The task → Whenever a line of the material contains the string "bottom", it should be copied.

Record extracts →

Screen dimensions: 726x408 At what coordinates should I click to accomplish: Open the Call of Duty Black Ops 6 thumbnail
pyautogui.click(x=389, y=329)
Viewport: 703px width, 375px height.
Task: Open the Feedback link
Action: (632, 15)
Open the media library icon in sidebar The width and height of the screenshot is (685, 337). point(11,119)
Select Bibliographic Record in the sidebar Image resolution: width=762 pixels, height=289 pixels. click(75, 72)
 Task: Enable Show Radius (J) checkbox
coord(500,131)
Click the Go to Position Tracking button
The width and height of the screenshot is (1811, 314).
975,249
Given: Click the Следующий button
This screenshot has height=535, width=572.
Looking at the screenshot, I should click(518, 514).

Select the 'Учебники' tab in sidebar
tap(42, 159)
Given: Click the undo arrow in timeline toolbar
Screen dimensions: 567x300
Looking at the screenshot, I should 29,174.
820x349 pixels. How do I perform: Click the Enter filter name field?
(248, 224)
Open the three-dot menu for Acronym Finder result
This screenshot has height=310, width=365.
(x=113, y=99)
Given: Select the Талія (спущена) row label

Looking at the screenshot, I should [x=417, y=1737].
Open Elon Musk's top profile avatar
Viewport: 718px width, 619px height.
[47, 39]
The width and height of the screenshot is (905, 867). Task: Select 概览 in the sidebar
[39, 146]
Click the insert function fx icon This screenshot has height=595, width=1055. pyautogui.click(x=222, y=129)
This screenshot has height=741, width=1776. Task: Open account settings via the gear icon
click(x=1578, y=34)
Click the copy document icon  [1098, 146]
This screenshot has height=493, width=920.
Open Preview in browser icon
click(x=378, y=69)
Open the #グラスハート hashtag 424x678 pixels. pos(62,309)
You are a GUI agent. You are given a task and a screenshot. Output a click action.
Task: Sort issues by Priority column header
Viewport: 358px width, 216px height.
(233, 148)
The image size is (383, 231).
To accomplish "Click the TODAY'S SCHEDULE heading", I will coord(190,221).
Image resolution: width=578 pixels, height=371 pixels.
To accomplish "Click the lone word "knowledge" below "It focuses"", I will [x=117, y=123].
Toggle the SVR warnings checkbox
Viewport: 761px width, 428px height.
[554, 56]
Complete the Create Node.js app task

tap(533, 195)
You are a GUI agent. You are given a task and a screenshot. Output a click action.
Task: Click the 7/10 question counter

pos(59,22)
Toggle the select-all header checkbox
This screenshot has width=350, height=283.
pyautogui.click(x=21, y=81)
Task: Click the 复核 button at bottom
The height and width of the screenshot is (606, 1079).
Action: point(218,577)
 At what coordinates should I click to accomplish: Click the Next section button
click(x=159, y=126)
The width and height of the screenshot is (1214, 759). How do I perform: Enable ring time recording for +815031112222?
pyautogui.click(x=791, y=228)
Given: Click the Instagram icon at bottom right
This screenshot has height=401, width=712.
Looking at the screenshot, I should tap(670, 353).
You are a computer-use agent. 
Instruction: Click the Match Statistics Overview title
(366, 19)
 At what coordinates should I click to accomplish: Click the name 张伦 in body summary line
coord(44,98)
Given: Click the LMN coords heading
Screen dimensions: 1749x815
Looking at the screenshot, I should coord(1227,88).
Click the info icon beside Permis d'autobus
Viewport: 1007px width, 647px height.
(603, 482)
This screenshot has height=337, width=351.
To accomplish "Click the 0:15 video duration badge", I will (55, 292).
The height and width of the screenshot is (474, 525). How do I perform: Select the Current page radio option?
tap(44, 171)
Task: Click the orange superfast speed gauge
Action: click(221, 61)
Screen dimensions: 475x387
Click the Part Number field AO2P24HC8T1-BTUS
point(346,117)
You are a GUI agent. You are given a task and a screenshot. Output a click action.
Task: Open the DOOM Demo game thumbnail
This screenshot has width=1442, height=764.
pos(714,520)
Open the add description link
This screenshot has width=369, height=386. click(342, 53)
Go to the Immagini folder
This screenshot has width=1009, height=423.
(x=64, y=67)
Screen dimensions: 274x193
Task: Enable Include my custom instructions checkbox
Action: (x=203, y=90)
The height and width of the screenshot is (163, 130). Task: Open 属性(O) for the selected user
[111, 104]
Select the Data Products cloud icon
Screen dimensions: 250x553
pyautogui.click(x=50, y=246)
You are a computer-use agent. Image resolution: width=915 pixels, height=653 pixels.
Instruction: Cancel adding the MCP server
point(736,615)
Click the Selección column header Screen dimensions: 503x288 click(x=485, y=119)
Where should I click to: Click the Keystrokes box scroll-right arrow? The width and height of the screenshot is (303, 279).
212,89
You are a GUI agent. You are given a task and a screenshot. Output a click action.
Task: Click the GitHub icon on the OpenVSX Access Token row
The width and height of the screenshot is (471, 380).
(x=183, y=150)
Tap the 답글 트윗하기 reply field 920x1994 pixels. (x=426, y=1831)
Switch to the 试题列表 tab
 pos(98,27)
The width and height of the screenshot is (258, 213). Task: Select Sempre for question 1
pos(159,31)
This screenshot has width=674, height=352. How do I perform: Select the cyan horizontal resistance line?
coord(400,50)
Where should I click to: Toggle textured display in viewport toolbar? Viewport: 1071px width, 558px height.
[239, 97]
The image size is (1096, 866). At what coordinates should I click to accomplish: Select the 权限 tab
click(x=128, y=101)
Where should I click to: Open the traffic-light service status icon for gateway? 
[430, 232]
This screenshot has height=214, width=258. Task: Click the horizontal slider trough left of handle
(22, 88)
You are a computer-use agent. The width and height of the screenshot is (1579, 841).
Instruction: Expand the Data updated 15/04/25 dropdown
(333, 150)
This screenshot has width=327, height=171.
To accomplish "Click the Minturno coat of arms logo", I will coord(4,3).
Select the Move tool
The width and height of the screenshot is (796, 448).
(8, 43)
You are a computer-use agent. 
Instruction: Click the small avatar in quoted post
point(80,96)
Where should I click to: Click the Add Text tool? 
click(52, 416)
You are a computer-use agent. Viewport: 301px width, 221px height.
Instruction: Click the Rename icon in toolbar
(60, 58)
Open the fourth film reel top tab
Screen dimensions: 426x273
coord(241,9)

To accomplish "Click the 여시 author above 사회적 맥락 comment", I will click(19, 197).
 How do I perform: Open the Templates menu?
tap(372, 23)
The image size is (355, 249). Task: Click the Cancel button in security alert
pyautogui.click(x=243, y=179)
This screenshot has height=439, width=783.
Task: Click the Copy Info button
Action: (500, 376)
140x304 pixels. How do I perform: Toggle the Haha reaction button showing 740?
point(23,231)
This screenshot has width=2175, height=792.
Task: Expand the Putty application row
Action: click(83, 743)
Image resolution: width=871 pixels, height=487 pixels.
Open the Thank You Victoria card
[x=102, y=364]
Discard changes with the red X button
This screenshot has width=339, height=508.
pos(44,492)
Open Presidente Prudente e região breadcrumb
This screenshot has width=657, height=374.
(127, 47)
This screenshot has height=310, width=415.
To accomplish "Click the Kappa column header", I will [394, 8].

Task output →
Task: Click the 复核 button at bottom
Given: Click the Instagram icon at bottom right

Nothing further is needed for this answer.